Burning Desires – Part VI – Fiction

Burning Desires

Part VI

by Kerry Joyce
illustration by Jim Corwin

Christmas, 1969. It descended on the island of Sangre Diablo like a lifting fog. The tourists stayed home, and all but a skeleton crew from the big hotels spent the winter holidays up North somewhere. Back from whence they came.

Thus the ending, as well as the beginning, of this and every year found Sangre Diablo largely abandoned to an assortment of indigenous heathens, and semi-barbaric idol worshippers, along with two (possibly three) disheartened American anthropologists who were there to study the legendary garlic eaters.

So it was that while parishioners on the United States Eastern Seaboard lined up for holy communion at Midnight Mass, much further south, a waitress named Roberta poured yet another pitcher for the boys in section five. But more than that, she watched with wide-eyed amazement as Sven “The Human Sieve” readied himself for his annual Winter Solstice extravaganza.

“Hey, Sven, I hear you’re using a nine millimeter this year,” a top notch bathroom-fixture salesman shouted from the bar in back.

Sven’s smile twisted into a jagged exit wound. He searched for the familiar cluster of skin-sheathed perforations located on the back of his skull, then let go a deep sigh.

Shirtfront sequins twinkled from the blouse of Natashia, his assistant, who with great fanfare shoved an ammunition clip containing two .22 caliber bullets into a small gold-plated pistol.
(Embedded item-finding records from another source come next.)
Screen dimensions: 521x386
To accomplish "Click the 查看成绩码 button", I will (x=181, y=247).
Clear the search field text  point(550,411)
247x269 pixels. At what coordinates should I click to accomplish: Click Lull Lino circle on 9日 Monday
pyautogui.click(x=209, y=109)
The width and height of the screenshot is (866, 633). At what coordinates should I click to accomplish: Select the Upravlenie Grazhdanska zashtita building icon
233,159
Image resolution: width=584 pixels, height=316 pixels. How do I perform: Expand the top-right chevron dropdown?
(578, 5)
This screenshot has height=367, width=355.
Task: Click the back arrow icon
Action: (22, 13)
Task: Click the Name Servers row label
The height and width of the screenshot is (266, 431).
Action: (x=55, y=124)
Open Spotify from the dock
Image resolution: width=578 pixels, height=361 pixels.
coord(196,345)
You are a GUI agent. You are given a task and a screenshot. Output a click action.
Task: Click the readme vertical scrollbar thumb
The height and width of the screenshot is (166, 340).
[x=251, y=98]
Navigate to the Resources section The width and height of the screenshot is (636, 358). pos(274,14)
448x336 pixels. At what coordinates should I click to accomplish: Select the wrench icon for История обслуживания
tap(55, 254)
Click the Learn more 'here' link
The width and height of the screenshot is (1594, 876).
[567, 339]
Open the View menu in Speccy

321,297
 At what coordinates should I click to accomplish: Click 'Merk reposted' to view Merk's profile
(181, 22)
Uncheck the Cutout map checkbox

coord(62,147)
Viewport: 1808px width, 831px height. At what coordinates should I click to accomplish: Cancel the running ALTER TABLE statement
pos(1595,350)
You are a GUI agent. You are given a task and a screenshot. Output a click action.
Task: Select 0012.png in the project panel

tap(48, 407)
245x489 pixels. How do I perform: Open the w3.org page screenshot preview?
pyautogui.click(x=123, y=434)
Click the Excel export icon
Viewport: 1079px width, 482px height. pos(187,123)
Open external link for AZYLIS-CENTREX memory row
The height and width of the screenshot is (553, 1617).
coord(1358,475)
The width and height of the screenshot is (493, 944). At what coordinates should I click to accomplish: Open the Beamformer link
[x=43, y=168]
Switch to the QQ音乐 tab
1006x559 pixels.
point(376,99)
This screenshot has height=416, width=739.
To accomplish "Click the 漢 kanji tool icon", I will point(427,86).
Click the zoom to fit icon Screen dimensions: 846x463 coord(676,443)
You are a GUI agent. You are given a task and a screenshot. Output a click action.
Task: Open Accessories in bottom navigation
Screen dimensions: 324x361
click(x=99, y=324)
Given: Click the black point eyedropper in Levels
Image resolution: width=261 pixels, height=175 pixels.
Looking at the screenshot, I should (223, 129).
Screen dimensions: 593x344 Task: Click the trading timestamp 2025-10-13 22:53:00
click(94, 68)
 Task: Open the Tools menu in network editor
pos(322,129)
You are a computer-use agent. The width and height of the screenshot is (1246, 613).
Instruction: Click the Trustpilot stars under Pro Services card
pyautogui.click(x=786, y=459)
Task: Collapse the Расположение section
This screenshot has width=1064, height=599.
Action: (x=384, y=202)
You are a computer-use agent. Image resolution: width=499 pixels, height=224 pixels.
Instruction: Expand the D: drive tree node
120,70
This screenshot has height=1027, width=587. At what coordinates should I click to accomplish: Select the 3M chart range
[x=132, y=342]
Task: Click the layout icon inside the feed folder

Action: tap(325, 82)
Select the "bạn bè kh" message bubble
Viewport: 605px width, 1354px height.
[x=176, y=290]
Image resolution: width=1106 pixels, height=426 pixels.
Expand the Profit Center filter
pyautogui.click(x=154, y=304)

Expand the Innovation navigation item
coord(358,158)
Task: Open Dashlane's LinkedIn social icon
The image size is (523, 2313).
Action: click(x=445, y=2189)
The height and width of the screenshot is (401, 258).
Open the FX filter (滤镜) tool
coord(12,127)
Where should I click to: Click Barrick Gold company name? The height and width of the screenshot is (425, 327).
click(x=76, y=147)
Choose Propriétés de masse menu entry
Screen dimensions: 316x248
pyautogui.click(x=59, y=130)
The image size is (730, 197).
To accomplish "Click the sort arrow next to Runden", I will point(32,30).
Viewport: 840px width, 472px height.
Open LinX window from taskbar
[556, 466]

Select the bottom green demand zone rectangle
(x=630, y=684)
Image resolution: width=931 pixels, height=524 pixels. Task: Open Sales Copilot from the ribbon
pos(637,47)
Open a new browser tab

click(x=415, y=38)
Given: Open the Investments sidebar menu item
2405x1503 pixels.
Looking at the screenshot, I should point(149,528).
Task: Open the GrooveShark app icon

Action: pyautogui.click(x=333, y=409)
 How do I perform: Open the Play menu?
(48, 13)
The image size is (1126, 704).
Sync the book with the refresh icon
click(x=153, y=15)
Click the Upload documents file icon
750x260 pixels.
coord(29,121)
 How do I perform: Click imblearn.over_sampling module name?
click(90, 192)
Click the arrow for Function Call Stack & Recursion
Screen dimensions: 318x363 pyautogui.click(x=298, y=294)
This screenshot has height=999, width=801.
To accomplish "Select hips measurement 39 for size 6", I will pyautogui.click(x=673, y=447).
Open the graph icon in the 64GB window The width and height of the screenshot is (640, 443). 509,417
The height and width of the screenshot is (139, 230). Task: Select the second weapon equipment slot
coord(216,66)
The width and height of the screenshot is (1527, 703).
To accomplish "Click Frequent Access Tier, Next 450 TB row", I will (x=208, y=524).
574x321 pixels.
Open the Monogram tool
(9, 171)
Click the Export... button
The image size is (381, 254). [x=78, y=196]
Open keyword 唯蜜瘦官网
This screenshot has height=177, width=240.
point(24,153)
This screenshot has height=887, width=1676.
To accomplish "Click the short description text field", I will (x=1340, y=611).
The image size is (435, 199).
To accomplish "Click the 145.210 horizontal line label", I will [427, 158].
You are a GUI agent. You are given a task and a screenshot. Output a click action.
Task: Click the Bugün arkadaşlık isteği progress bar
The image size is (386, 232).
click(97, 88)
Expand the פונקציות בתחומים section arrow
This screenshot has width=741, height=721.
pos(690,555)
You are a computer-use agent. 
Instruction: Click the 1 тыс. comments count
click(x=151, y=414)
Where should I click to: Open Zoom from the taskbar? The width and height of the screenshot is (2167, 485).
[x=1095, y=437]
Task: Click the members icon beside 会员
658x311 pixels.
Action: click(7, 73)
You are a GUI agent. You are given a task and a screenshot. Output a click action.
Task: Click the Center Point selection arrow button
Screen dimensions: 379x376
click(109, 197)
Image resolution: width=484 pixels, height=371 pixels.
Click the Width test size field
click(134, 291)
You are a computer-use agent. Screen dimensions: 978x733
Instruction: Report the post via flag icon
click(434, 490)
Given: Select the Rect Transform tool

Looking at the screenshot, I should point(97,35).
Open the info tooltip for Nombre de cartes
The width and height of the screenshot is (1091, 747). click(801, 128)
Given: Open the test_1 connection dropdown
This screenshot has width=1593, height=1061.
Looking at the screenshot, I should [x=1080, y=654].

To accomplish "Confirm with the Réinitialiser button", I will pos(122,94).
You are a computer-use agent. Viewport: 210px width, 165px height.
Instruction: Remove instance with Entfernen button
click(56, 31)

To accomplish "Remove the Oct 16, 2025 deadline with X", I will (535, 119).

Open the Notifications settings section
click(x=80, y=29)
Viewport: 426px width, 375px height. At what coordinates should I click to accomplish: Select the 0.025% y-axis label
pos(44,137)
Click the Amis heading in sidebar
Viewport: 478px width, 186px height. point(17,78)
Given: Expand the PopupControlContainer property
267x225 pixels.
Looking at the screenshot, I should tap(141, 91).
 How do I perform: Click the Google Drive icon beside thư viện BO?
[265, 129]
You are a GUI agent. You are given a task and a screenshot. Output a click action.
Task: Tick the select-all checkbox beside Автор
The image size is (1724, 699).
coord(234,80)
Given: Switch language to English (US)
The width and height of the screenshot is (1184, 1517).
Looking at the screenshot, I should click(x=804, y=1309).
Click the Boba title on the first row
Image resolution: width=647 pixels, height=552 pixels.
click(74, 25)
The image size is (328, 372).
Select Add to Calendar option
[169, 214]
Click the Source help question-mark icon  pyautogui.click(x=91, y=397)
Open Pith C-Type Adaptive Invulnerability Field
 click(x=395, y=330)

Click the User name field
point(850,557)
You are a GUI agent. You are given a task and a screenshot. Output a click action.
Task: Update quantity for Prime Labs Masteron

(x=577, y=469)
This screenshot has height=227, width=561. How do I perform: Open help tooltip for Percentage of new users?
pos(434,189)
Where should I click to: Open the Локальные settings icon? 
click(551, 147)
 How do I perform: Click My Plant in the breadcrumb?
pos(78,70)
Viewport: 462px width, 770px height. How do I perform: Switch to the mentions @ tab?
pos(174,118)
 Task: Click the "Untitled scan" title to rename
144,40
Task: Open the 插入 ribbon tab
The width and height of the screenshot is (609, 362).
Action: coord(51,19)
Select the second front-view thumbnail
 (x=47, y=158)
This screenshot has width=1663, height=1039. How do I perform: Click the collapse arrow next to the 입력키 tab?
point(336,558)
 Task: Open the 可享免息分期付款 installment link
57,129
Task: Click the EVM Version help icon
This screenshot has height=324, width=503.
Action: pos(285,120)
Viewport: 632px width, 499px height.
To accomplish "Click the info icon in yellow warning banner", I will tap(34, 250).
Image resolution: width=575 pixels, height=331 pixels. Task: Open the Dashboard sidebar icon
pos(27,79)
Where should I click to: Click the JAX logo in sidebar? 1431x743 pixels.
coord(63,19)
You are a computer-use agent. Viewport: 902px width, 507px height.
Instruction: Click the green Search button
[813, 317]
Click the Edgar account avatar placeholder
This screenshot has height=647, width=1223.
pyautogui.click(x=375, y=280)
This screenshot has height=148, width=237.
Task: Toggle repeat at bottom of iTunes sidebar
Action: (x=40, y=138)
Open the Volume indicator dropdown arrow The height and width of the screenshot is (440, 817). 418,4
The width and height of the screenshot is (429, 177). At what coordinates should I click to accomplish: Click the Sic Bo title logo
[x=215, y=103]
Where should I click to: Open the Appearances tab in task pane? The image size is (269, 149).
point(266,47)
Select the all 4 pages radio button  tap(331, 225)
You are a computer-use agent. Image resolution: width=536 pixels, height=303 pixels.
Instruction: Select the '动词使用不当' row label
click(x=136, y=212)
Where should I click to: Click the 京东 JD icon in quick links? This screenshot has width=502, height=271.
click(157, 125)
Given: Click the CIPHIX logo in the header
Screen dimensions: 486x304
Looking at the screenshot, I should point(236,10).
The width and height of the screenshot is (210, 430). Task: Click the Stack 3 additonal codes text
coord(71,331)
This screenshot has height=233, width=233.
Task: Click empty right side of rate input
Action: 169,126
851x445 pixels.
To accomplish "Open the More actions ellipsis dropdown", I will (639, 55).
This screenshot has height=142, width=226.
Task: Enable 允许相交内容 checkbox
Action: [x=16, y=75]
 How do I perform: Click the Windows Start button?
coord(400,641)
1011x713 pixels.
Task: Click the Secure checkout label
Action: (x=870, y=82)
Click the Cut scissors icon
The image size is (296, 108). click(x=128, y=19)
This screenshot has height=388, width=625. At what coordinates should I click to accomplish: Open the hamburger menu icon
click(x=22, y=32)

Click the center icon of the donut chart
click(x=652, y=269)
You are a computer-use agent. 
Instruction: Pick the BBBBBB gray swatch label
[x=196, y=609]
The crowd cheered.

“Are you sure this thing’s safe?” Sven joked good-naturedly as the dark-eyed beauty handed him the weapon on a sterling silver serving tray. A bunting-covered drum machine, brought in specifically for the occasion, signalled Sven “The Human Sieve” to begin his performance.

Sven motioned once to raise the weapon against a pre-selected spot just above his right eyebrow, but suddenly his face and upper body twitched uncontrollably for several seconds.

The crowd stirred in heartfelt concern. Then some wiseguy in the front row said: “Hey Sven, use your head. This act is killing you.”

“No it’s not!” Sven shot back defensively, and proceeded to whack the guy a good one across his shiny forehead with a baseball bat. “My doctor says I have Lou Gherig’s disease. But hey, you gotta die of something,” Sven deadpanned.

The crowd laughed approvingly. “This is even better than last year,” the bathroom-fixture salesman exclaimed to Roberta’s chest, which pointedly ignored him.

“The trick is to empty your mind of all thoughts, feelings and desires. Everything is an illusion. Even what you are about to witness,” Sven explained Zenly as the crowd shifted impatiently in their seats.

Illusion or no illusion, they had paid good money to watch Sven blow a hole or two in his skull just like last year and the year before that. Nevertheless, he proceeded in this tedious vein for several minutes until one of the assistant managers had the temerity to turn up the volume on the drum machine. It effectively drowned out Sven’s soliloqual silliness.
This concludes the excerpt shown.